Now whatever is fabricated and intended is inconstant and subject to cessation.'
Staying right there, he reaches the ending of the effluents.
Or, if not, then — through this very Dhamma-passion, this Dhamma-delight, and from the total wasting away of the five lower fetters — he is due to arise spontaneously (in the Pure Abodes), there to be totally unbound, never again to return from that world.
"This too, householder, is a single quality declared by the Blessed One — the one who knows, the one who sees, worthy and rightly self-awakened — where the unreleased mind of a monk who dwells there heedful, ardent, and resolute becomes released, or his unended effluents go to their total ending, or he attains the unexcelled security from the yoke that he had not attained before.
[Similarly with the dimension of the infinitude of consciousness and the dimension of nothingness.]

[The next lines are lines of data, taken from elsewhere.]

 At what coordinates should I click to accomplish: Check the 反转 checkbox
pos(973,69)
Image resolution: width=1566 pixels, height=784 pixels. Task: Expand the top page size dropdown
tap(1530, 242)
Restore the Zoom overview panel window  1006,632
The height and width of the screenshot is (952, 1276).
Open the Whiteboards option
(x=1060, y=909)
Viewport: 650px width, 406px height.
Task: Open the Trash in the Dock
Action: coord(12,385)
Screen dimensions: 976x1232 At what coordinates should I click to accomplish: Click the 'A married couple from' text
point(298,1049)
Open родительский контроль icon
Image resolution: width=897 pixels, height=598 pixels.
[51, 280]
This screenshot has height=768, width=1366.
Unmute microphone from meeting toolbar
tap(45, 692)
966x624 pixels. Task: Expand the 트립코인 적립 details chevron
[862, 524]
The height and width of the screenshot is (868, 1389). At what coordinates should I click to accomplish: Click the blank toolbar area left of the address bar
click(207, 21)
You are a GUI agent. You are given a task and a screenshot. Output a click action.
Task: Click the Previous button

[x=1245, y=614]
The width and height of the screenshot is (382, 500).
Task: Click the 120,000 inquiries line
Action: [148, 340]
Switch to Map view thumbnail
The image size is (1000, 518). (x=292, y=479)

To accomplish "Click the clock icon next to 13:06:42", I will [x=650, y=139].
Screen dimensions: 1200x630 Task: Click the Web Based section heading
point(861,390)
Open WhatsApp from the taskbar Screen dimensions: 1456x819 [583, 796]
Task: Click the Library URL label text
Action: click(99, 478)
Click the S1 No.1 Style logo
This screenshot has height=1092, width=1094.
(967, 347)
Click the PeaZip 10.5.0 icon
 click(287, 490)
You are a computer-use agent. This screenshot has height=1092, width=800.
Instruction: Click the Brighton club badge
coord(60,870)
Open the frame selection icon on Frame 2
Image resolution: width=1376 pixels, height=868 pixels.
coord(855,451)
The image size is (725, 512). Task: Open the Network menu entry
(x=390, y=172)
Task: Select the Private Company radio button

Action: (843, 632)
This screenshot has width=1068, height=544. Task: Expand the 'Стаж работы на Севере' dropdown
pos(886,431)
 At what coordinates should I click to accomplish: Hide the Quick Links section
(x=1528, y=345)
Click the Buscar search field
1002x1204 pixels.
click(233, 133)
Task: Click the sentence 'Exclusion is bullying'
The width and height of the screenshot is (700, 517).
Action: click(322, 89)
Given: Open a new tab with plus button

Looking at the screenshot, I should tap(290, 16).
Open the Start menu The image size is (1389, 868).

When this was said, Dasama the householder from Aṭṭhakanagara said to Ven. Ānanda, "Venerable Ānanda, just as if a man seeking a single opening onto treasure were all at once to come upon eleven openings onto treasure, in the same way I — seeking a single doorway to the deathless — have all at once come to hear of eleven doorways to the deathless.
And just as if a man whose house had eleven doors could take himself to safety by means of any one of those doors, in the same way I can take myself to safety by means of any one of these eleven doors to the deathless.
Venerable sir, when sectarians search for a teacher's fee for their teachers, why shouldn't I pay homage to Ven. Ānanda?"
So Dasama the householder from Aṭṭhakanagara, having assembled the Saṇgha of monks from Vesālī and Pāṭaliputta, with his own hands served and satisfied them with refined staple and non-staple foods.
He presented a pair of cloths to each monk, and a triple robe to Ven. Ānanda.
And for Ven. Ānanda he had a dwelling built worth five hundred (kahāpanas).
[1] The term aṭṭhakanāgara — with the fourth "a" marked with a macron — means, "a person from Aṭṭhakanagara."